NASA critics such as Theodore Postol, professor of science and technology at the Massachusetts Institute of Technology, and Alex Roland, a former NASA historian now at Duke University, contend that NASA has needlessly jeopardized human life and perpetuated a public relations "circus" by using astronauts in missions when robots and unmanned probes could do the job.
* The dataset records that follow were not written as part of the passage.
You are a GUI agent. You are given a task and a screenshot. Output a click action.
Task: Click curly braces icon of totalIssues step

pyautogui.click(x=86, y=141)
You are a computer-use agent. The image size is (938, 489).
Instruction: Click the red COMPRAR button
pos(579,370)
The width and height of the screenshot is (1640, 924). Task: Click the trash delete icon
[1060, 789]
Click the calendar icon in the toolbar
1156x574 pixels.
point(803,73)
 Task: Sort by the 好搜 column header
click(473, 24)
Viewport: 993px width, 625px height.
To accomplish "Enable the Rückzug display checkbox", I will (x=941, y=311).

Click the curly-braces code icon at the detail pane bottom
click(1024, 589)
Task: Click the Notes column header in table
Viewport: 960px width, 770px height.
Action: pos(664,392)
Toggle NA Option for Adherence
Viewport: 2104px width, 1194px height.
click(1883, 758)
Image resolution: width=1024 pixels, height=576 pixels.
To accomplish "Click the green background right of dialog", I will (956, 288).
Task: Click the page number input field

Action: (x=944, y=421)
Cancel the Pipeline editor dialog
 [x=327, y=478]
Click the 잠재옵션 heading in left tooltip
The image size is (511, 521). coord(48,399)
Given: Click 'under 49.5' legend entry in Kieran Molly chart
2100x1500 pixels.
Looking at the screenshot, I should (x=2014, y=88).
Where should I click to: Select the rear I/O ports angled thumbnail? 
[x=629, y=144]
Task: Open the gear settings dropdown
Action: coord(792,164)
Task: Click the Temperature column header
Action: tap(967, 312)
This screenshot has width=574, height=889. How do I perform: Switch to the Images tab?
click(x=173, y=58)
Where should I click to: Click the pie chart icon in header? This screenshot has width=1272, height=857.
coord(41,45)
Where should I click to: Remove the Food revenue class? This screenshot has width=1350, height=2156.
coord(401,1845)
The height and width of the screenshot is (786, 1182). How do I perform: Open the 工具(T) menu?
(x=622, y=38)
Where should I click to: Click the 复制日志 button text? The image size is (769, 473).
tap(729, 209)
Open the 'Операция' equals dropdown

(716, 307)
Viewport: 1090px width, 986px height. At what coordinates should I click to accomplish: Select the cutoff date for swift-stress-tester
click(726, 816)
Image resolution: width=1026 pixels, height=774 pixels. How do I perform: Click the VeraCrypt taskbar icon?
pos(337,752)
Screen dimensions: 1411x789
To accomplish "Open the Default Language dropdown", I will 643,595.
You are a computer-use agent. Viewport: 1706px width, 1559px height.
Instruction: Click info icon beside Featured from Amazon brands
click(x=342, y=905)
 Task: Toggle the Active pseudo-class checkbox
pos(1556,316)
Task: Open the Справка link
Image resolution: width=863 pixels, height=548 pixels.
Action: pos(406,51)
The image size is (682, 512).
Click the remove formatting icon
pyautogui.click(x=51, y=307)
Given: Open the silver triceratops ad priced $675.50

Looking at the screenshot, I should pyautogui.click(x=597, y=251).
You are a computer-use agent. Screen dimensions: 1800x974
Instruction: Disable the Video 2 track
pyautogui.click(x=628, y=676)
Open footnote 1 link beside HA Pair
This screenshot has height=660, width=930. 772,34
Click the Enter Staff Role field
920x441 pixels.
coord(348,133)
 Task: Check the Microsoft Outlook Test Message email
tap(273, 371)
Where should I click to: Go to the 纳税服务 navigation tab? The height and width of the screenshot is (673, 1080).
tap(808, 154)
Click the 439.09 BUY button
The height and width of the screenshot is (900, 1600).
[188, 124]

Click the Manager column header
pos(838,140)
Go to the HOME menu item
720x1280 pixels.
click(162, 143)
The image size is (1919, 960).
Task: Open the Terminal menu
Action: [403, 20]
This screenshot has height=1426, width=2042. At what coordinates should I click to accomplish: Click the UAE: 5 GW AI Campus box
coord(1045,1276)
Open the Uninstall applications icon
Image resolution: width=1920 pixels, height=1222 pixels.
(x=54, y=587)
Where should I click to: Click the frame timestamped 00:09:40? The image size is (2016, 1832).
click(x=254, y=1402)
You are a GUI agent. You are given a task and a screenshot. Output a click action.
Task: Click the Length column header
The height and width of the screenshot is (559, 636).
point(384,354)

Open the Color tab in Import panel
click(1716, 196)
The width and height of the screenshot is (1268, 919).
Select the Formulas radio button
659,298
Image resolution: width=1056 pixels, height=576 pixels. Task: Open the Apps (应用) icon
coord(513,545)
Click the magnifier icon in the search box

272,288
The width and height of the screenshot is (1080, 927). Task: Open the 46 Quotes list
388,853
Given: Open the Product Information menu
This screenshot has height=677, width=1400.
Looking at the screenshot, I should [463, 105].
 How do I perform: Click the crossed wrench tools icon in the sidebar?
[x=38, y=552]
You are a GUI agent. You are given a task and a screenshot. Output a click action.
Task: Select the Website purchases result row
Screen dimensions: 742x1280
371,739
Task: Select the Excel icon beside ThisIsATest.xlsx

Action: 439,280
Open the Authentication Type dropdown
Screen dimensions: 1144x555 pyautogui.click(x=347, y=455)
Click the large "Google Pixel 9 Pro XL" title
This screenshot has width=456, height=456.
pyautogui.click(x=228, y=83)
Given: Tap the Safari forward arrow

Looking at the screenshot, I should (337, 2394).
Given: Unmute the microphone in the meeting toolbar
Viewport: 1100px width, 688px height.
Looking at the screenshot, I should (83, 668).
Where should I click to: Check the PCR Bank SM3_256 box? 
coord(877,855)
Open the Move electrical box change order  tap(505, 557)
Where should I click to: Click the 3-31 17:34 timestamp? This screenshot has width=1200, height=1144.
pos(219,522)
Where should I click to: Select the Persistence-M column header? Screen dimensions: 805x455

NASA acknowledges that it needs real heroes to keep the public engaged. And sometimes humans have made a crucial difference. A Columbia crew fixed a computer hard drive, salvaging data on a pulmonary experiment -- repair work requiring a human touch. And, of course, robots aren't romantic symbols. They don't embody our frontier spirit, or our yearning for the vast unknown. Had Thomas Jefferson had the option, he might have dispatched robots to explore the West. Instead, Lewis and Clark risked their lives and became models of courageous adventure for all time.
Former shuttle program director Byran O'Connor bluntly acknowledged, "When people say safety is our No. 1 priority, I always say if that were true, we would not fly."
This seems an apt time to re-evaluate whether the shuttle program, given its astronomical costs and astronomical risks, is yielding astronomical benefits. It's time to stop being cavalier about the cosmos.